## [WORK TO BE COMPLETED]
Your response should consist solely of the lines from the one containing "Task: Click the star" through the final line of the entries, repeated exactly.

## [THE RECORDS]
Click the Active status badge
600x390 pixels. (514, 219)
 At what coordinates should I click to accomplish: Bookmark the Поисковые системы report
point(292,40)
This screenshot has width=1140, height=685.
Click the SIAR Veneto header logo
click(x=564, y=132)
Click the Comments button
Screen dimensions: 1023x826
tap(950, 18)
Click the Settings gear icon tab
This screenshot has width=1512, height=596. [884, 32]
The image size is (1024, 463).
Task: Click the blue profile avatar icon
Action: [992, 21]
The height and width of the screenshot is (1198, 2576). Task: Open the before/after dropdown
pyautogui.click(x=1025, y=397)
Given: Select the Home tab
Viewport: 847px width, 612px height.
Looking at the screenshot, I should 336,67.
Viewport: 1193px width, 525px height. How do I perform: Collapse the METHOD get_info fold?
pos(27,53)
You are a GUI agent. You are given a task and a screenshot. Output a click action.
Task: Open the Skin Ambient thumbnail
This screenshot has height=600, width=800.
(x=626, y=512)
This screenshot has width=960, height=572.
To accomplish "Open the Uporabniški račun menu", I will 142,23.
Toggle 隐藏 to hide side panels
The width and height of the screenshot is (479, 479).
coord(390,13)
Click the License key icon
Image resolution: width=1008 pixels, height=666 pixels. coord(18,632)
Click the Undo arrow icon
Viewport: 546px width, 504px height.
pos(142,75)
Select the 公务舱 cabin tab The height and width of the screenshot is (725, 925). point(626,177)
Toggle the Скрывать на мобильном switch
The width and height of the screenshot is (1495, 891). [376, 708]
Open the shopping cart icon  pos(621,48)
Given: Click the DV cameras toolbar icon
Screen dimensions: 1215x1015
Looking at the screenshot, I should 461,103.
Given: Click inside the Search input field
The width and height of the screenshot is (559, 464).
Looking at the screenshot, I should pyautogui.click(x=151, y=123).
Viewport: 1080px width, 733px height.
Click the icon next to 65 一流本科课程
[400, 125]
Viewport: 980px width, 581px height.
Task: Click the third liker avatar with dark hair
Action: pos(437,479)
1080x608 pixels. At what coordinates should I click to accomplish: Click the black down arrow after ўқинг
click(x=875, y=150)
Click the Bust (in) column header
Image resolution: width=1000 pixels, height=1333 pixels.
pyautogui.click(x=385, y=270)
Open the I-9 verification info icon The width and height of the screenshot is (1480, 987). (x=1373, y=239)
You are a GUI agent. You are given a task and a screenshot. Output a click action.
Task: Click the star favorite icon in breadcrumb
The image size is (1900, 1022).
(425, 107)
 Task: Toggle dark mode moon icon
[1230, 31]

## [WRITTEN SOLUTION]
Task: Click the star favorite icon in breadcrumb
The image size is (1900, 1022).
(425, 107)
 Task: Toggle dark mode moon icon
[1230, 31]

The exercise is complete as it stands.